Mariana Gordan wrote her fascinating life story in the book “State Property. My Cold War Memoir, published in 2015 by Charmides Publishing House in Bistrita-Nasaud.



In this book, Mariana sets aside a good portion of the book to the cultural differences between the Communist Romania of the 1970s and the UK: “The first culture shock was how kind the Brits were. I went to a police precinct to show my forged passport and ask for political asylum. A woman police constable brought me a cup of tea, and I was convinced that the tea was drugged. I could not believe that the police could be so kind, that they would treat you as a human being. It was a world of difference from Romania, where the authorities and the police treated you like scum. When I saw how different the police was there, I was afraid that it was being set up. I could not believe that there can be human beings in a uniform that would treat you so humanely. The second culture shock came shortly after I reached the UK. My first contact there was sculptor Paul Neagu, who told me to go to Durham University, and I signed up for art school.

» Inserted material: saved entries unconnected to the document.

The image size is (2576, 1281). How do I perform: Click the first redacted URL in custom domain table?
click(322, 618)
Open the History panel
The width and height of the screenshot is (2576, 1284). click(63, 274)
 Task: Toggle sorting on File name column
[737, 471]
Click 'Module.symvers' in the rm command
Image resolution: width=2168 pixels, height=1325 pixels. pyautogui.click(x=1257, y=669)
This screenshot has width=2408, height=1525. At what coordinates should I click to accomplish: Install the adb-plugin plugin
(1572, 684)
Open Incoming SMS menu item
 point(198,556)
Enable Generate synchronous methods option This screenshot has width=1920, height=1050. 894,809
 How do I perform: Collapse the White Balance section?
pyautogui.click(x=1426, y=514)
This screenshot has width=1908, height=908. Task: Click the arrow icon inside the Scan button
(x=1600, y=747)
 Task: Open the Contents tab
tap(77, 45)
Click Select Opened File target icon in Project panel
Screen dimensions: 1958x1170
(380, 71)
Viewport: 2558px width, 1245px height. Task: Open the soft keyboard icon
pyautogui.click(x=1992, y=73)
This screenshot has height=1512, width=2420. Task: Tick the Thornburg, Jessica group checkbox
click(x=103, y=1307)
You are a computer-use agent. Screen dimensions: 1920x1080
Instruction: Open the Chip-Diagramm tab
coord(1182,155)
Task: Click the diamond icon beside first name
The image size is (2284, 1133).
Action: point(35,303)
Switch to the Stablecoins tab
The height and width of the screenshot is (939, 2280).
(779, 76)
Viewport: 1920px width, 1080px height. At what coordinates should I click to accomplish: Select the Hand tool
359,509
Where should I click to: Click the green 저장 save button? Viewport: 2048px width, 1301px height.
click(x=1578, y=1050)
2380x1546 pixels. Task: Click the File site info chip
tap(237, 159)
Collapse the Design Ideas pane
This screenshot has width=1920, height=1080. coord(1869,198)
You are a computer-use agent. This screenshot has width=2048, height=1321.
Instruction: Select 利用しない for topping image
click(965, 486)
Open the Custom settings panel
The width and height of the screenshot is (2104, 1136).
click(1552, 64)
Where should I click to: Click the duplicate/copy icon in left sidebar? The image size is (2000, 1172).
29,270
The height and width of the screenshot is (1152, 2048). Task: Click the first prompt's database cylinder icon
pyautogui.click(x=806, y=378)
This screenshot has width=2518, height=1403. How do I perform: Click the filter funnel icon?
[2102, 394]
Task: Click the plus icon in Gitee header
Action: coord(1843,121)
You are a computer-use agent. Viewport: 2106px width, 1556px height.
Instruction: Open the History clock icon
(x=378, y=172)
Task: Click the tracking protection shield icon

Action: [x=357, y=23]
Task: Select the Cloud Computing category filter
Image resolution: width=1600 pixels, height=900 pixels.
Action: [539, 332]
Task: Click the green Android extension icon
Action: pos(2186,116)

It seemed unbelievable to me, because there are no entrance exams there, I went for an interview and gave them my portfolio. After the interview with the commission, I was admitted with acclaim. I could not believe there could be a country that civilized, having admissions like that. However, things changed after I started classes. I was shocked that most of my colleagues and teachers were leftist. However, they were leftist on the Trotsky model. And that happened in the middle of the Cold War. I was coming from a country full of indoctrination, and here I was, being told by free people that they wanted a world government.



In 1984, Mariana Gordan registered for the GLC Clement Attlee Portrait Competition public tender. Its purpose was to make a statue portraying Clement Attlee, British PM after WWII. The statue was supposed to be placed in the center of London, in front of the Limehouse Library. Of the five hundred pieces, the jury, headed by Dame Elisabeth Frink, Mariana Gordan’s won. However, the jury changed its position when they found out that the winner was a twenty-five year-old from an eastern country. Mariana was left being the winner in name only, because the money and the project went to someone else. After 1989, Mariana Gordan started holding exhibitions in Romania, too. Her paintings and sculptures were exhibited in Bucharest, Targu Mures, Cluj and Bistrita. Her most recent exhibition was put up in March at the Center of Architectural Culture in Bucharest, entitled “Spring Without and Within.



According to Mariana, “Spring Within refers to spring-cleaning, more to the point referring to new hardwood floors, painted in an abstract expressionist style, lavishly varnished. “Spring Without refers to a collection of small landscapes, 20 by 20 cm, in oil, painted with the sgraffitto technique, consisting of several layers of color laid using the handle of the brush, leaving room for the background color to be seen.